“Hailey’s Law” Goes Back to Legislative Session Next Tuesday


Lawmakers will make a push next Tuesday morning to get “Hailey’s Law” onto the Governor’s desk.   
This will be another attempt to pass the proposal, after the last couple of years have seen it fall short of the finish line in the legislative process. The is bill centered around speeding up the issuance of amber alerts.

Representative Curtis Trent (R-Springfield) has been one of the bigger forces behind “Hailey’s Law”, named after 10-year-old Hailey Owens who was kidnaped, raped, and murdered by Craig Wood in 2014. 

The goal behind the proposal is to cut down the time it would take to issue an Amber Alert 

“People recognize the need for that. To me, it is common sense,” Trent says. “First it requires that the police systems be integrated digitally with the Amber Alert systems.” 

This means that an officer could issue an amber alert from their own vehicle if need be. Another requirement would be that the oversight board for the amber alert system would meet annually to discuss the progress of the law. 

“They would evaluate how well the system is working to try and identify any additional areas of improvement that we can find,” says Trent.  

Representative Trent says that cutting out a few steps to issue the alert is crucial for more positive outcomes. 
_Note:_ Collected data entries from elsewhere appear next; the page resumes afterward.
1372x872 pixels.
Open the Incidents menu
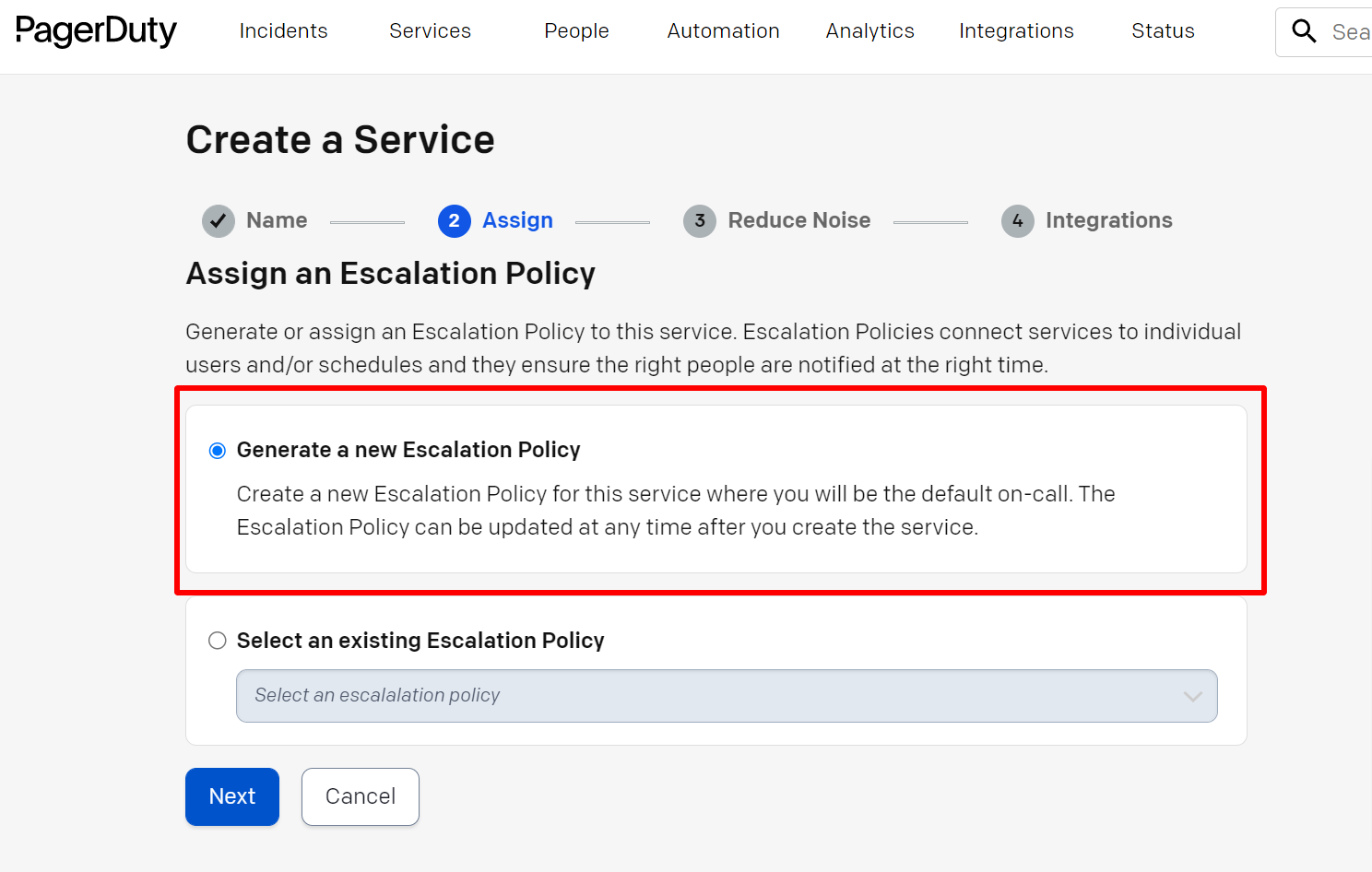(283, 30)
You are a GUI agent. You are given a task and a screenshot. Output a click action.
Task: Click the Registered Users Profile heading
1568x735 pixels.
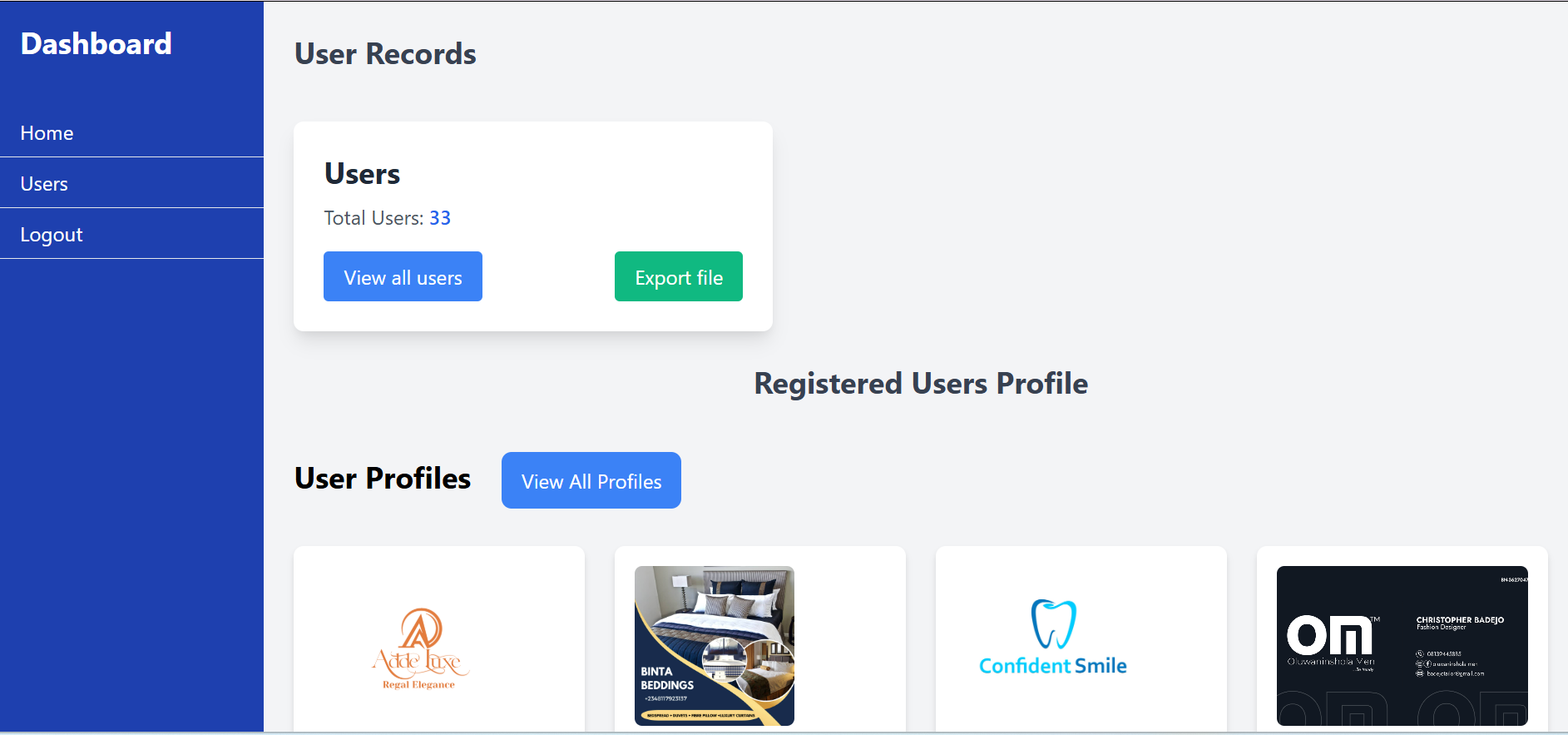pyautogui.click(x=921, y=384)
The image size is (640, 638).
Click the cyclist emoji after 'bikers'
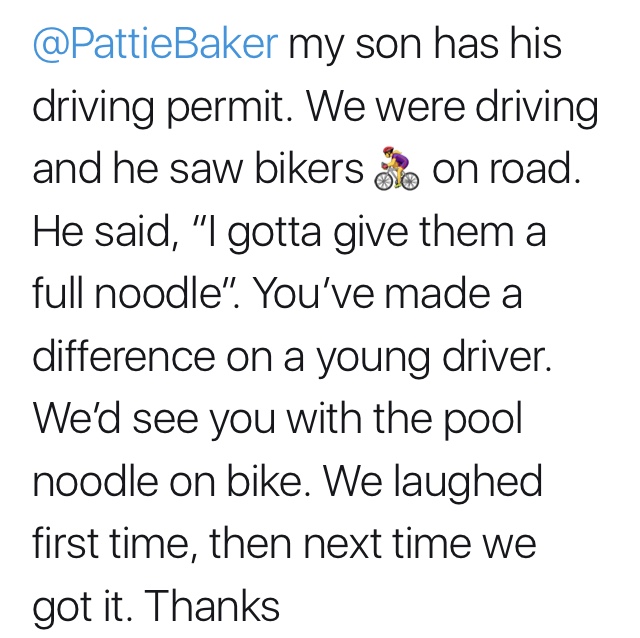(x=395, y=172)
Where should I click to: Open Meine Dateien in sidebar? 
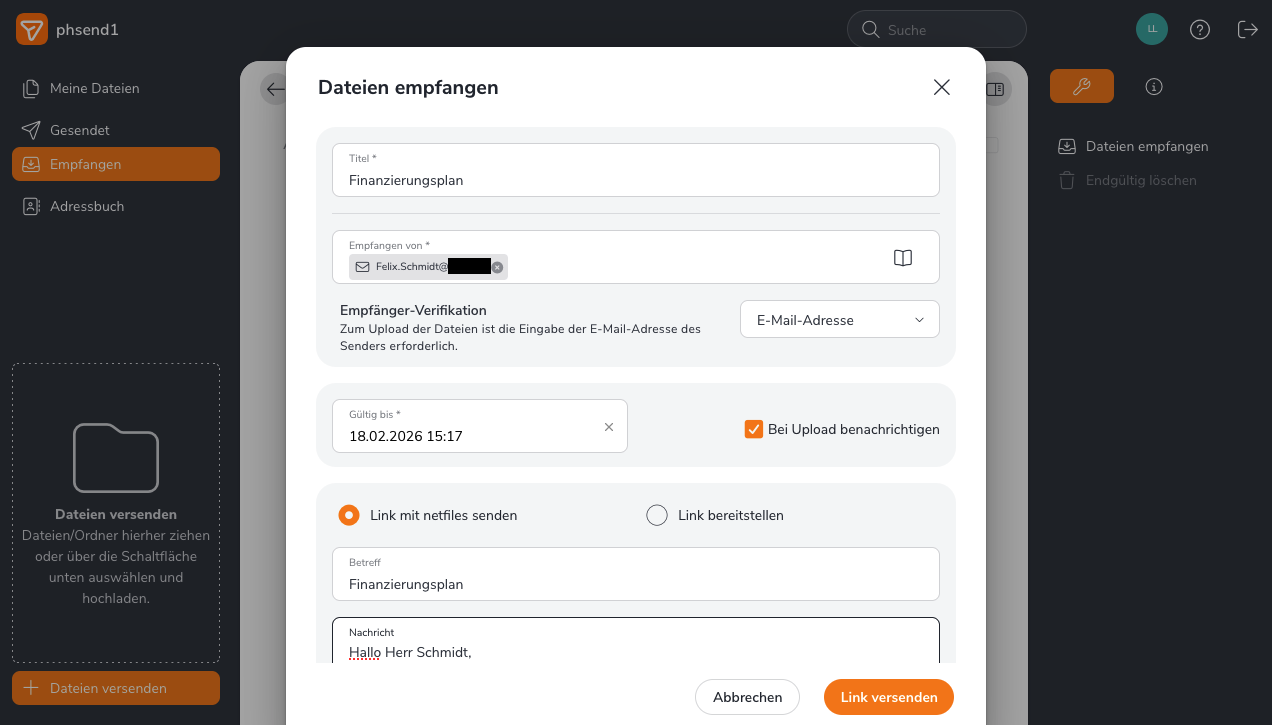pyautogui.click(x=94, y=88)

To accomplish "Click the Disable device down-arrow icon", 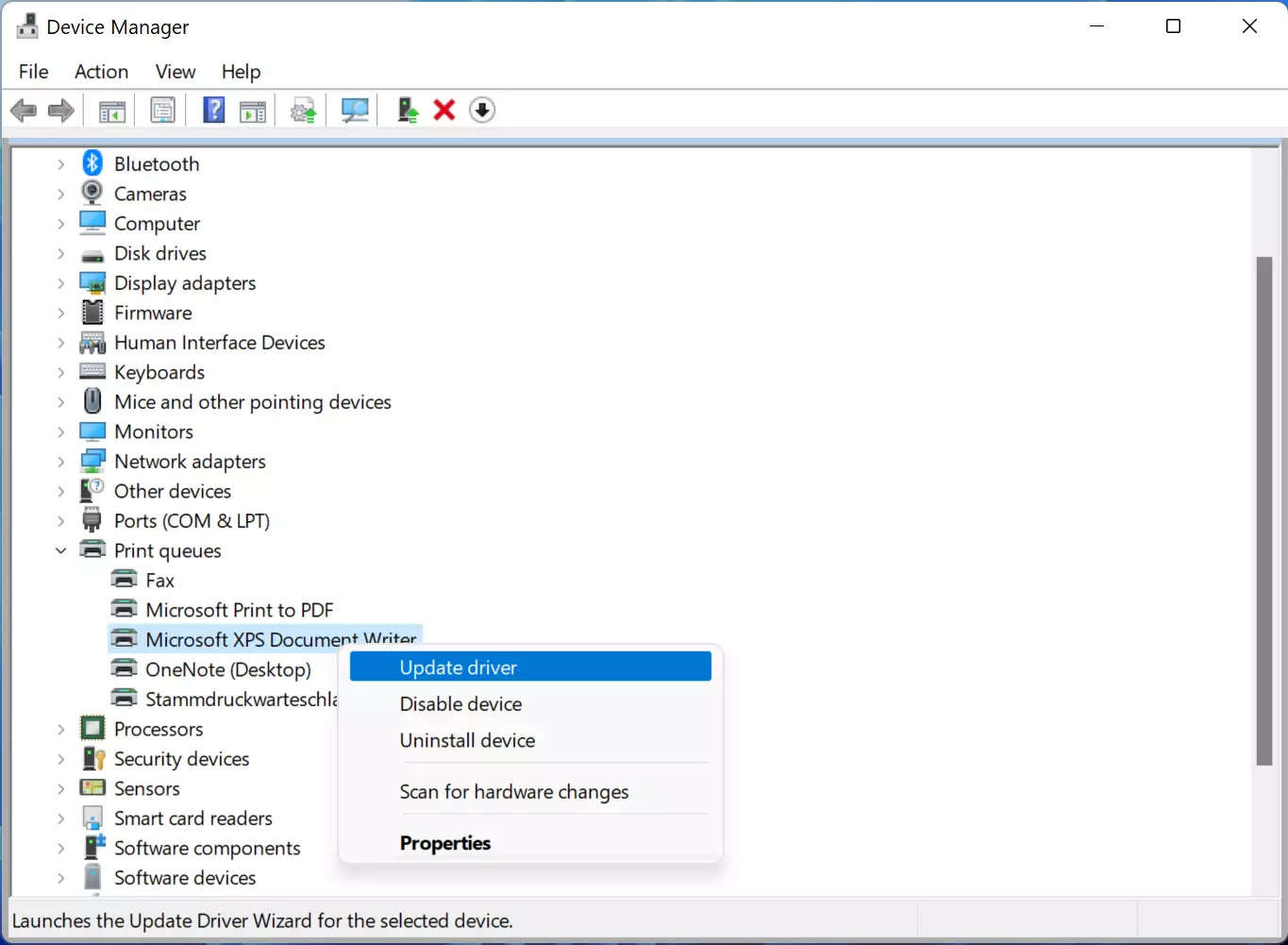I will [x=482, y=110].
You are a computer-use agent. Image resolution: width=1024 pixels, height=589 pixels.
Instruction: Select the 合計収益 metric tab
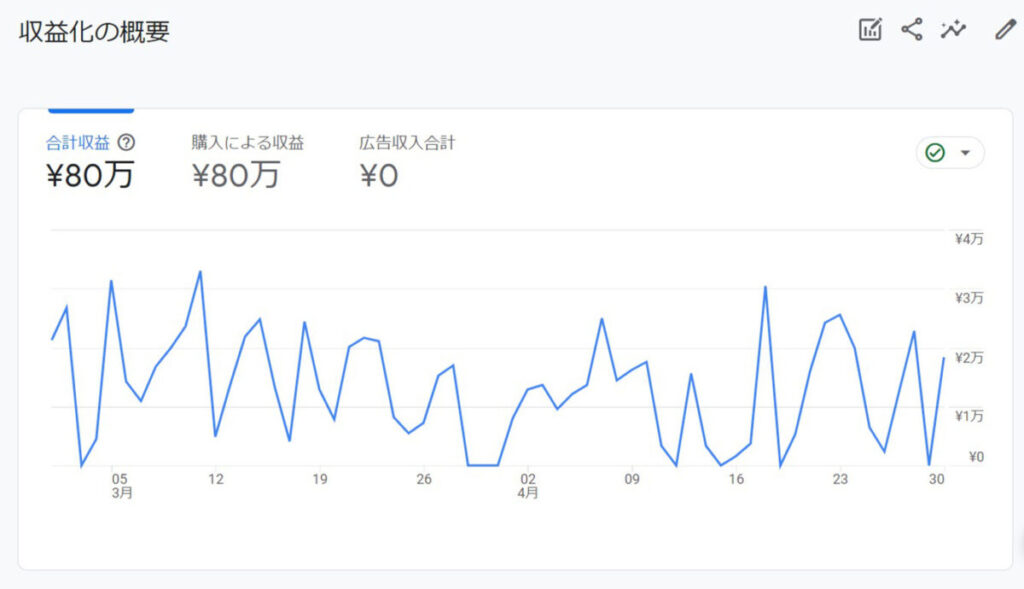pos(81,143)
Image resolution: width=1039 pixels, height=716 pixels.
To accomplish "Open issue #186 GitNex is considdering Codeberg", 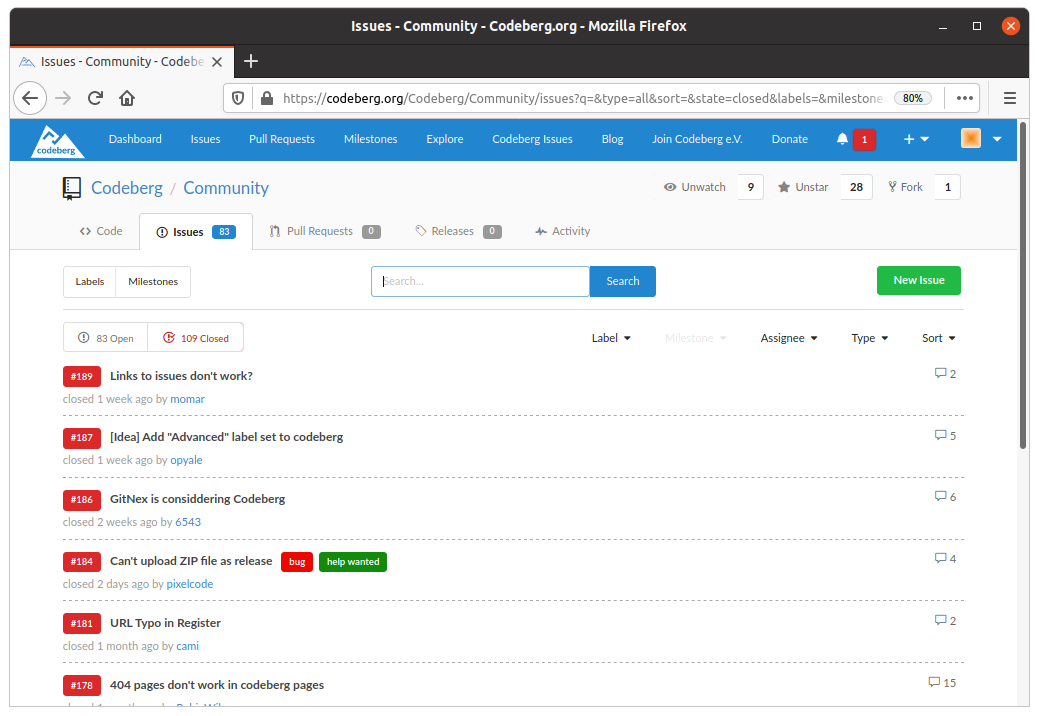I will coord(197,498).
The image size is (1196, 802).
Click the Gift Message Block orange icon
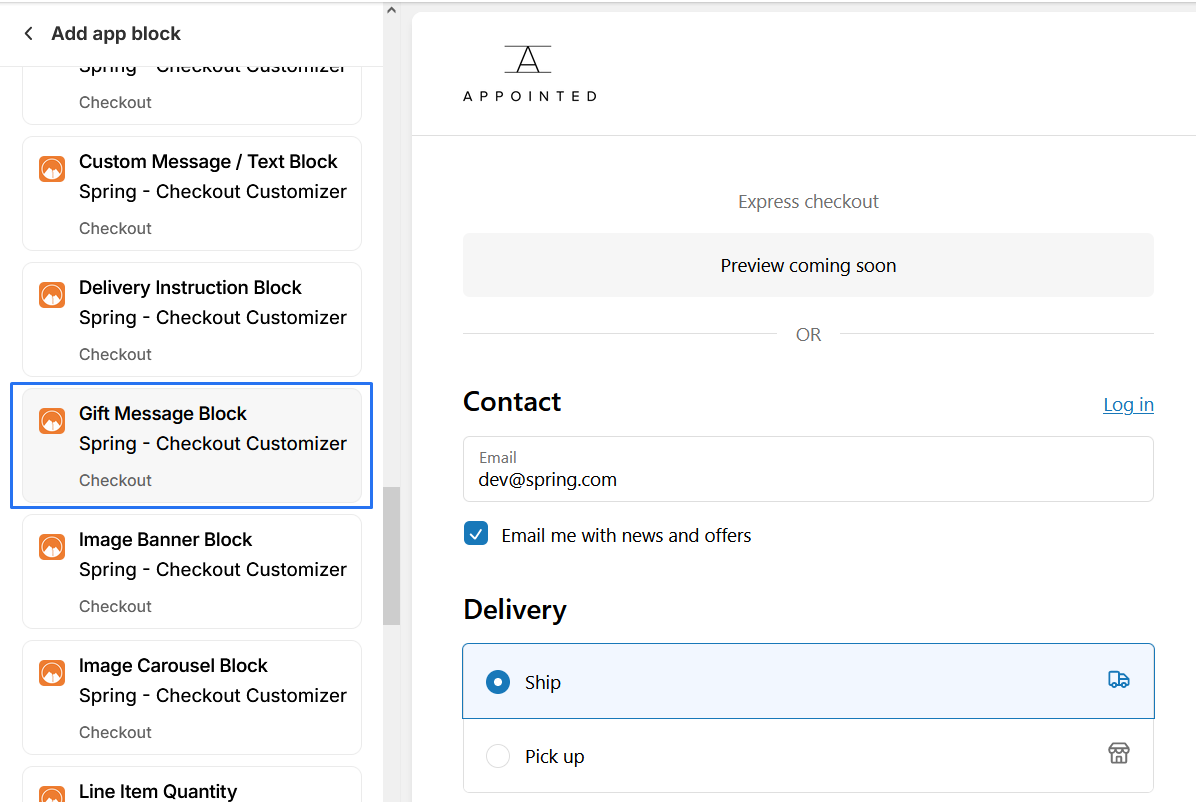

“Under the old system, a lot of times in order for a police officer to issue an amber alert  there had to be a physical form filled out, and it would have to be faxed to a central location or they would have to make a phone call. Each time you have an additional step, you add time,” Trent explains.  

Time is precious in Amber Alert situations. One person that has gone on record supporting Hailey’s law is the father of Craig Wood.

Back in February of last year, Jim Wood explained how he thinks getting the word out faster could have changed things. 

“The Amber Alert was not released for 2 ½  hours and where my deep involvement and my deep emotion is on that evening I was within walking distance of Craig’s house,” Wood said. “If the authorities would have made any contact with me and asked me something if I knew where Craig lived, I could have walked to his house.”

Even though the proposal has not become law yet, Representative Trent had praise for police for implementing the changes that this legislation would bring, even without them being required at this point. 

Earlier this month, Craig Wood was sentenced to death for Hailey’s murder.